Why Patience Is a Virtue for Traders
By: Steve Smith
Today’s writing will be relatively short as I’m about to start my nine-hour drive back to Florida.
After watching the first couple of hours of trading I decided to bail early in order to get home and be well rested for tomorrow.
This morning, I planned to scoop up a few names and then use the VIX to protect against the downside. Last week, I shared why I thought the VIX was too low, and it could pop if there were more downside to stocks.
Well, stocks opened lower and I established AirBnB (ABNB) and SPDR S&P 500 Trust (SPY) bullish positions along with a VIX ratio call spread.
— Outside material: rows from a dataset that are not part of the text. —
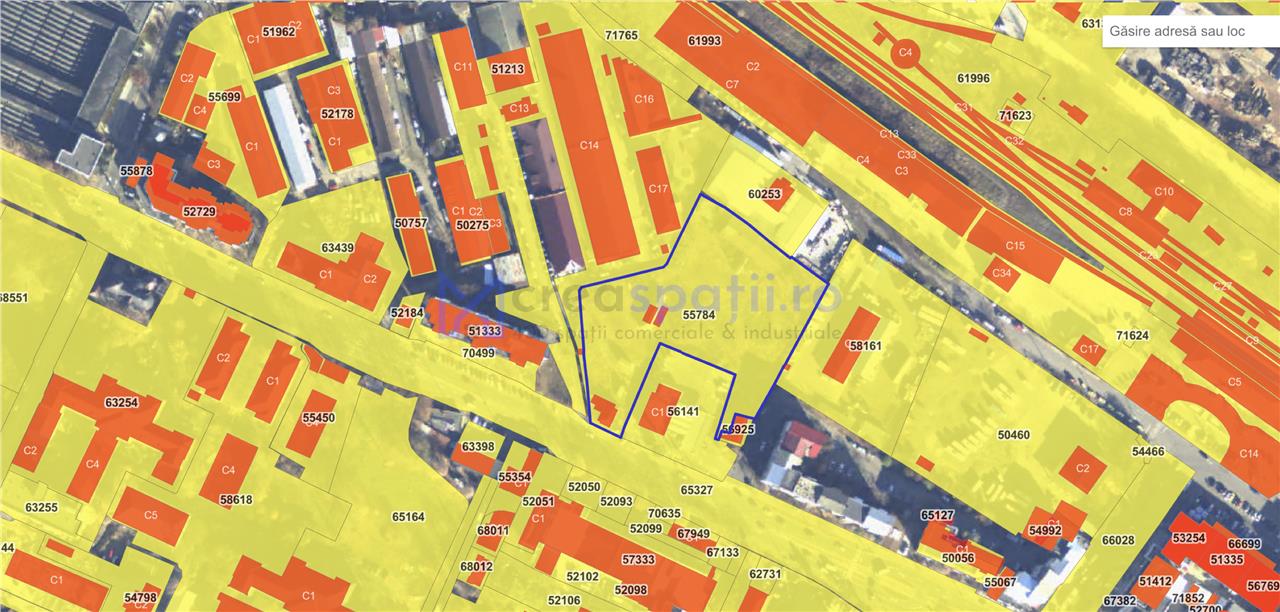Click the 'Găsire adresă sau loc' search field

[x=1188, y=31]
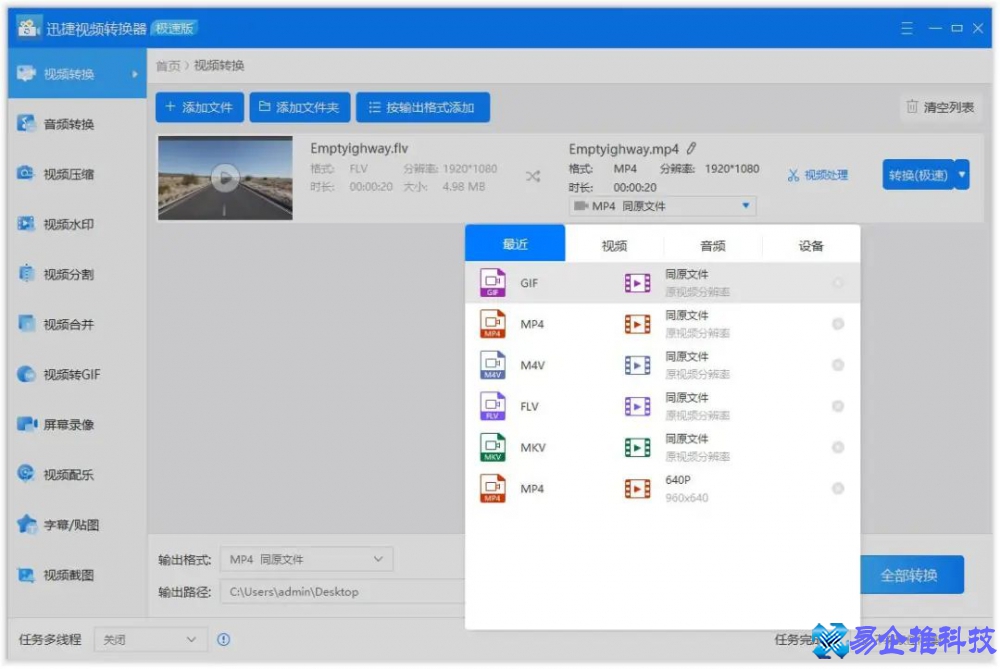Add files using the 添加文件 button
1000x669 pixels.
(x=200, y=107)
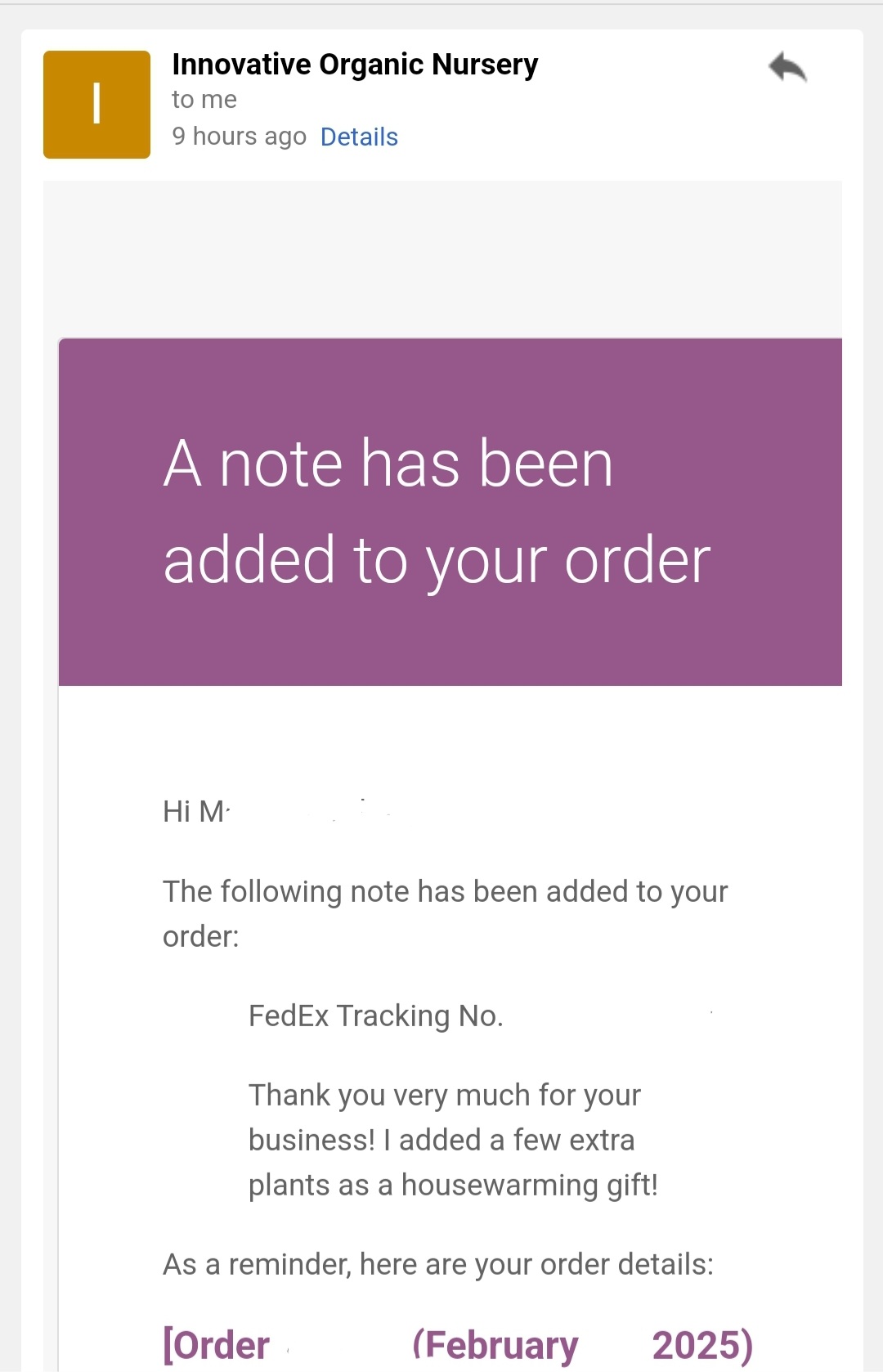
Task: Tap the reply arrow icon
Action: click(787, 67)

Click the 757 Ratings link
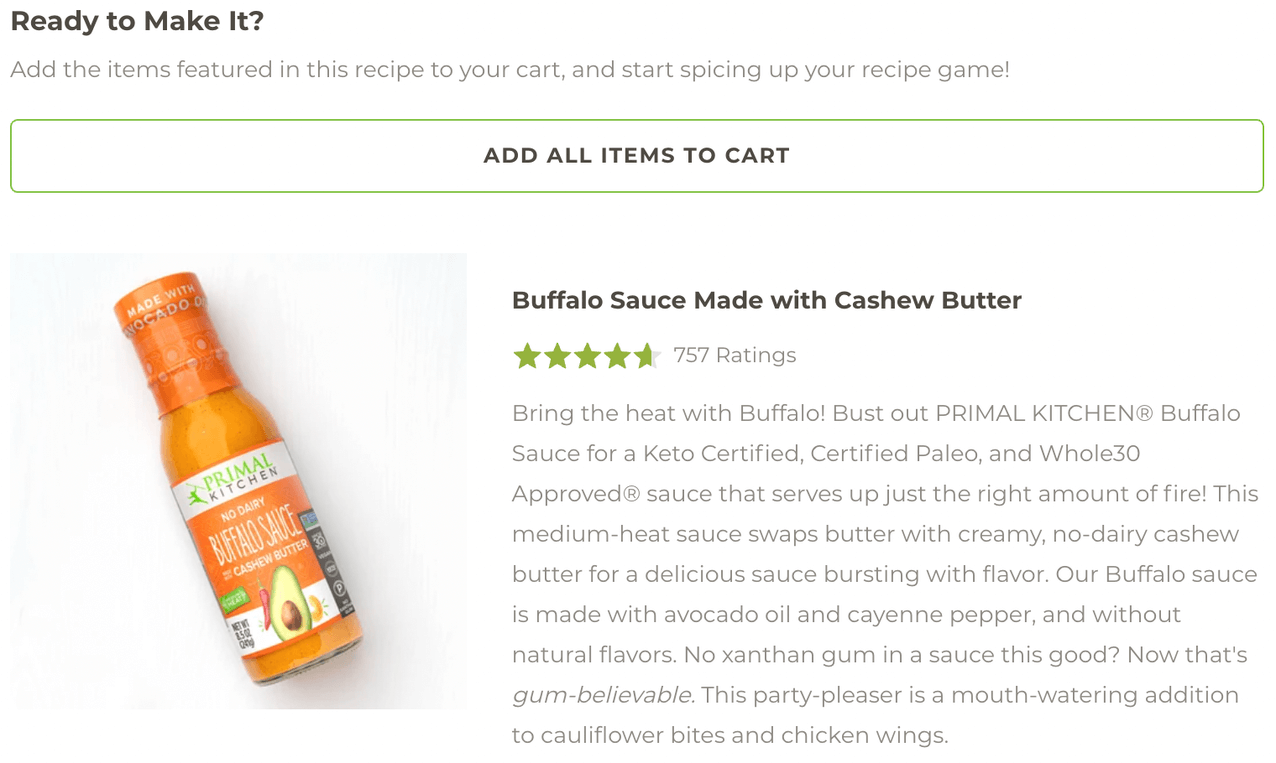[735, 355]
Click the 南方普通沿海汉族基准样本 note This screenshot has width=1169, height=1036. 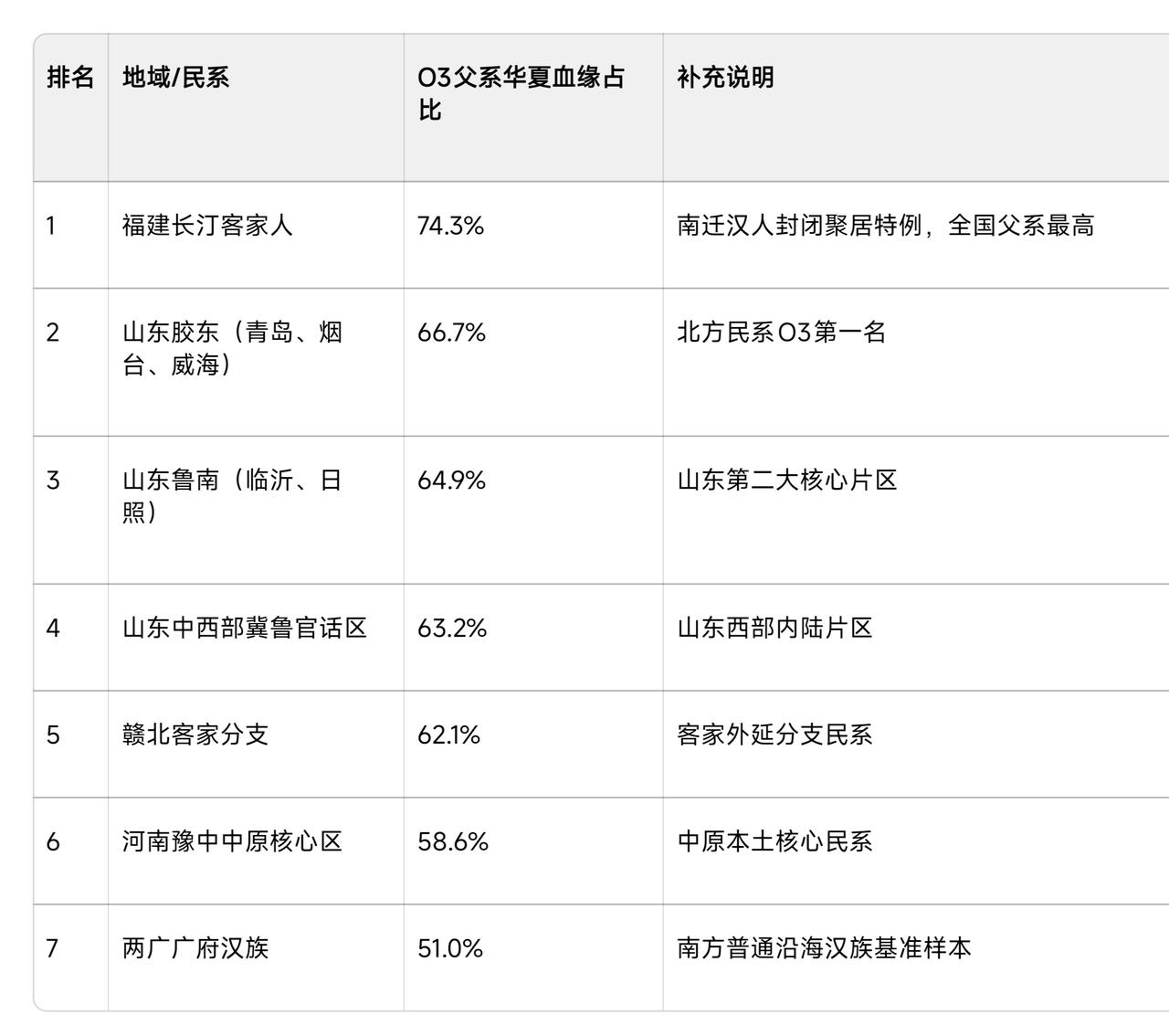(824, 949)

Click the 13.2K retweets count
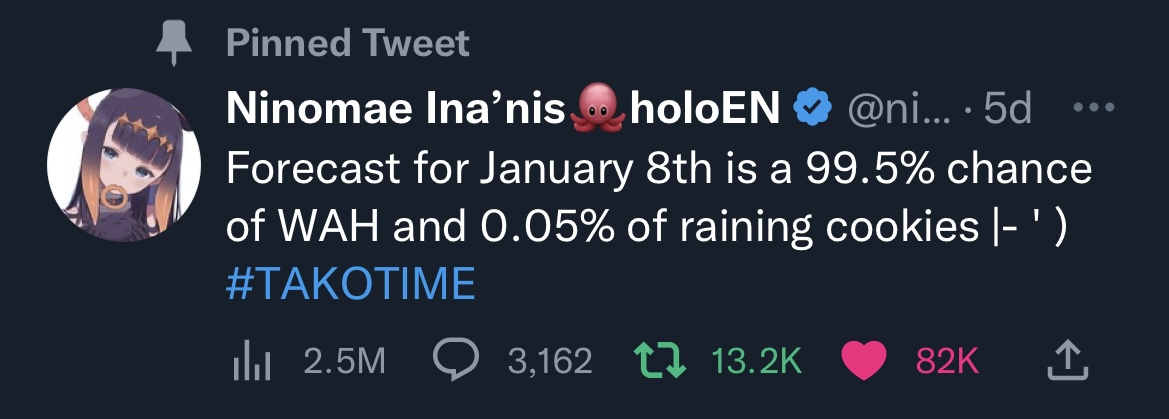pos(757,362)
But, the stocks dropped and VIX was barely popping. Uh oh! I’ve seen this before. In fact, I tried this trade, with two other names plus the VIX last Thursday and quickly closed all three positions, miraculously for a small, as in tiny, profit.
Same thing this morning, except it, was a small loss.
All told, over these two days, Options360 Concierge Trading Service members and I are even. These are days where the Dow dropped a combined 1200 points and the SPY’s down another 3%.
Many of us use sports analogies when discussing trading. I’ve often compared it to boxing and said we’re currently in a ‘jab-and-move’ environment. If you don’t see an opening for a knock-out punch, at least try to win on points.
A colleague uses poker as an analogy; if he doesn’t have two good hole cards he shucks them. In other words, he doesn’t play in that particular game. His mantra is, to look at a lot of cards, but hold very few. He only plays the ones that will give him a high probability of winning. Folding hand-after-hand might seem boring, but it keeps you at the table.
Again, the market right now is characterized by relentless-but-orderly selling. It’s hard to sell new lows, rallies don’t last, and fear is still not in the air.
Right now the best course of action is to be a patient observer. Initiate a trade or two if the setup seems attractive, but be quick to fold if the next card/price move doesn’t improve the position’s situation.